> [EXERCISE DESCRIPTION]
An exact copy of all the lines below is required, with every image left out.

* * *

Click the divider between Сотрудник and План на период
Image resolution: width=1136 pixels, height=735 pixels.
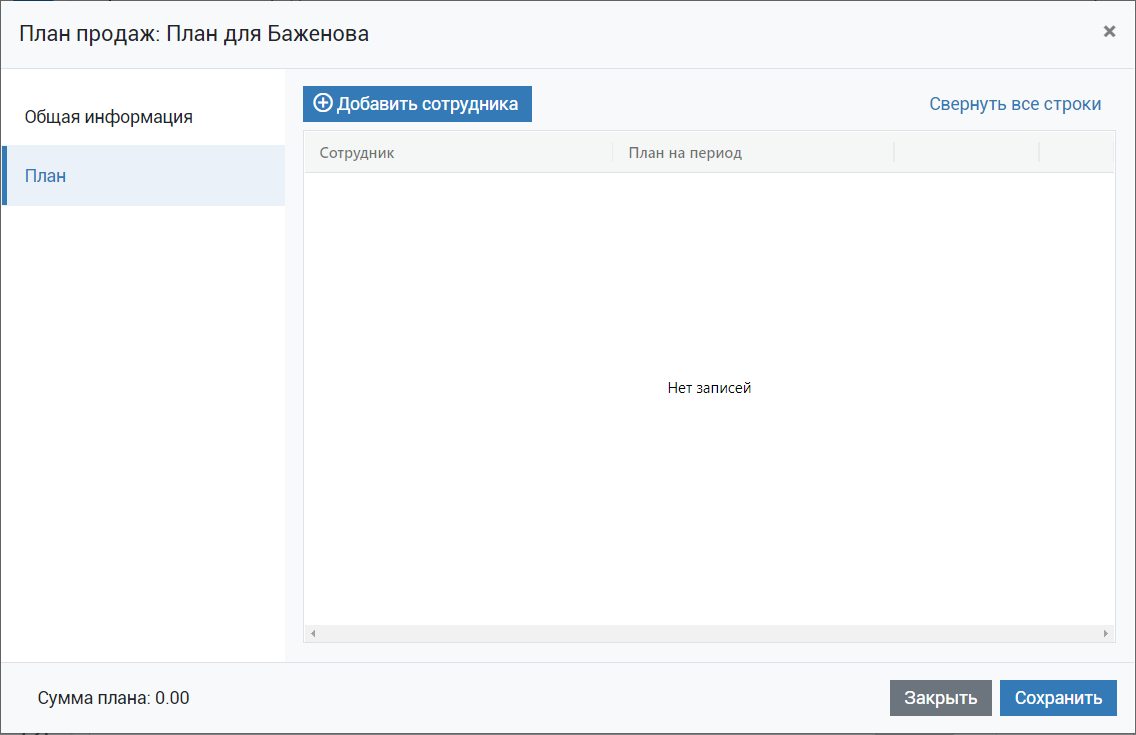coord(613,153)
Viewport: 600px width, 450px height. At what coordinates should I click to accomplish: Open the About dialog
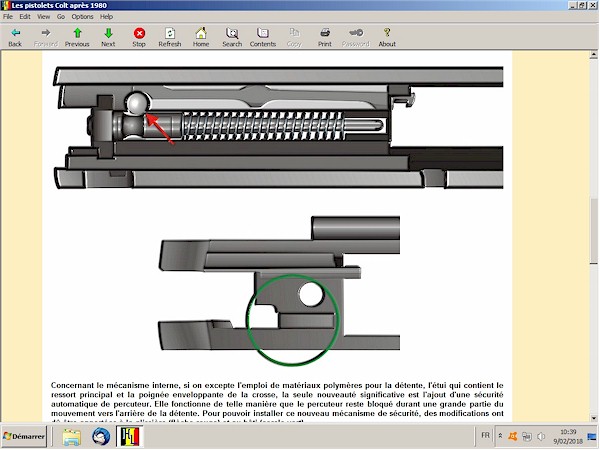(387, 37)
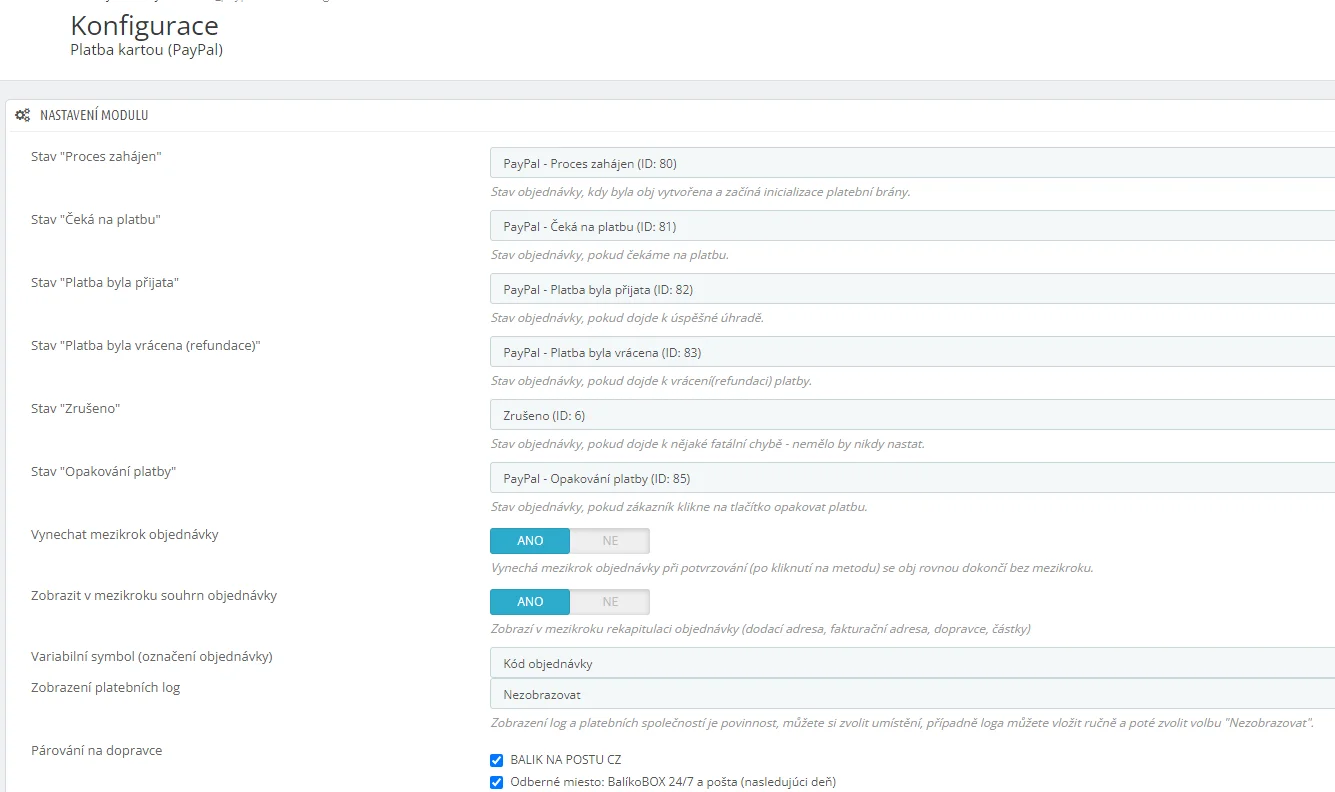Select ANO for Vynechat mezikrok objednávky
The width and height of the screenshot is (1335, 792).
[530, 541]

* * *

> [RESPONSE TO THIS TASK]
Click the divider between Сотрудник and План на период
Image resolution: width=1136 pixels, height=735 pixels.
coord(613,153)
Viewport: 600px width, 450px height. At what coordinates should I click to accomplish: Open the About dialog
(387, 37)
Select ANO for Vynechat mezikrok objednávky
The width and height of the screenshot is (1335, 792).
[530, 541]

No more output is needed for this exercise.